#### Materials provided

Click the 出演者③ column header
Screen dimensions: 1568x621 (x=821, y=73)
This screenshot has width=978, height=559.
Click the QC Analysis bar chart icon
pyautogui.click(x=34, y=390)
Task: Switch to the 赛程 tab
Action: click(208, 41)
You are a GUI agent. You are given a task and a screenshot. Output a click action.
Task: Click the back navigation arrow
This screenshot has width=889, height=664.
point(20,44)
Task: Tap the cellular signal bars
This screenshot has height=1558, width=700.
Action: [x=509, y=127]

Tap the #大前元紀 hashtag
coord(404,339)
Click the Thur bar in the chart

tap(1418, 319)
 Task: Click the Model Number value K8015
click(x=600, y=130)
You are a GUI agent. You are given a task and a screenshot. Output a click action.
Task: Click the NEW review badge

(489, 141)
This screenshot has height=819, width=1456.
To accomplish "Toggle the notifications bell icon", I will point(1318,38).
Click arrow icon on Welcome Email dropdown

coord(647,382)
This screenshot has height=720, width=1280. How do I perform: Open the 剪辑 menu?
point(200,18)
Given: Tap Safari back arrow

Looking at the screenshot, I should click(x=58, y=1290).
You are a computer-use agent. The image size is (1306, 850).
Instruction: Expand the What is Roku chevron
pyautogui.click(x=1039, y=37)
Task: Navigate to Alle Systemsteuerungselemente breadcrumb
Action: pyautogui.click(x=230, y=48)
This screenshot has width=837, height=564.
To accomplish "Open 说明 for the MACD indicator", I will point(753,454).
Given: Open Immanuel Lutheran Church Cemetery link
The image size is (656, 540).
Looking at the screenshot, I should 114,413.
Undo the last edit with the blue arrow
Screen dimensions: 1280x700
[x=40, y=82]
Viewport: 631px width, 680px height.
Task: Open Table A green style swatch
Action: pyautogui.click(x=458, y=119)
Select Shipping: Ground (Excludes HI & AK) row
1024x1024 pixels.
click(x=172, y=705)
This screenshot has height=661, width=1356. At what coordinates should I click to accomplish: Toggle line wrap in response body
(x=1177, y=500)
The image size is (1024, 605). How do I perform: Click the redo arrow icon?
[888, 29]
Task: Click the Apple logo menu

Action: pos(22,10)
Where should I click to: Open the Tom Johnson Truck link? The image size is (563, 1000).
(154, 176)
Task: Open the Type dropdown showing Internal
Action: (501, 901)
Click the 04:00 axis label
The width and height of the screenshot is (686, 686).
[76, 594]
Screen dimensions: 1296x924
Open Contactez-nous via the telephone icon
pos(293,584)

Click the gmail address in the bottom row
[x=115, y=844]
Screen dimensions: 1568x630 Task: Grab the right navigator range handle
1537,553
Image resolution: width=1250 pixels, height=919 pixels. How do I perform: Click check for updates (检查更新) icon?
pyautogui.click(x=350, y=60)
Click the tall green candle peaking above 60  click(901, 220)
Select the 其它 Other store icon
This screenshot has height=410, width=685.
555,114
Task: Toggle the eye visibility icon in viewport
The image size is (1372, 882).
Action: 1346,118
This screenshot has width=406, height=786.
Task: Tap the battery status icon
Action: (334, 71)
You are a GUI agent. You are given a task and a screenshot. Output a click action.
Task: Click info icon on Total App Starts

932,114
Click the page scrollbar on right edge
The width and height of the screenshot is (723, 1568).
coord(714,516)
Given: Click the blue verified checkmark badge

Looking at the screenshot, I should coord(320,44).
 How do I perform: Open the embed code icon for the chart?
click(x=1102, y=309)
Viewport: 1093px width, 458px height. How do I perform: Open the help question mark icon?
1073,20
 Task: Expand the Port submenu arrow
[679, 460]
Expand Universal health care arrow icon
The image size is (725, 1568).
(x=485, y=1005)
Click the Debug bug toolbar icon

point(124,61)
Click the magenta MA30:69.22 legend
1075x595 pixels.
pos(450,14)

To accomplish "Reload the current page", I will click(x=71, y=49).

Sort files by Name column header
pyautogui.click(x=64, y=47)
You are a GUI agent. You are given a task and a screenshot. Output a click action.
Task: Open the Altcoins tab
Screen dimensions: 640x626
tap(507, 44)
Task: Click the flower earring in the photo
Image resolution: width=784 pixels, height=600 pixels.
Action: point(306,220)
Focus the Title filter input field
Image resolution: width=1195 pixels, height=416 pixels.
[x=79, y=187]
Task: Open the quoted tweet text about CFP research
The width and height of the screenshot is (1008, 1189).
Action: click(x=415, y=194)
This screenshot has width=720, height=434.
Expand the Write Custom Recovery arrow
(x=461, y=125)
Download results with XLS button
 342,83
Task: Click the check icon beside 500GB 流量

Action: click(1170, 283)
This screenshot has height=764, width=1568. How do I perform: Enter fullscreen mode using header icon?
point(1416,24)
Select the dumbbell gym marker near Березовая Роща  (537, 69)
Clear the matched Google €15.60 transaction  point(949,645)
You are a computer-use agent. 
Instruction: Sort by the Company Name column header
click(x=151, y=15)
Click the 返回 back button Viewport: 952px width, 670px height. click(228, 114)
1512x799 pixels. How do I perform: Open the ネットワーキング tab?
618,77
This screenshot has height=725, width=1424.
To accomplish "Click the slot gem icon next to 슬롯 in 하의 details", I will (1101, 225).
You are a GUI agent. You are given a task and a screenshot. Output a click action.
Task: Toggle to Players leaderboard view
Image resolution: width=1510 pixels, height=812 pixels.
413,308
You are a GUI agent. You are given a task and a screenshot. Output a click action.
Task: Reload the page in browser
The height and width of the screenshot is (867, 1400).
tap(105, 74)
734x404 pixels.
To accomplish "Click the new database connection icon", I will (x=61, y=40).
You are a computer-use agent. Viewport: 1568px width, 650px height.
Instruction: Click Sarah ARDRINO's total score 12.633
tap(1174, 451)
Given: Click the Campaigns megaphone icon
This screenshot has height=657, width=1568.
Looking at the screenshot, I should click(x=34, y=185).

########

* **Try it**
Scan the preceding listing for the string "page" and copy every line where it occurs.

* **Result of the exercise**
Click the page scrollbar on right edge
To accomplish "Reload the current page", I will click(x=71, y=49).
Task: Reload the page in browser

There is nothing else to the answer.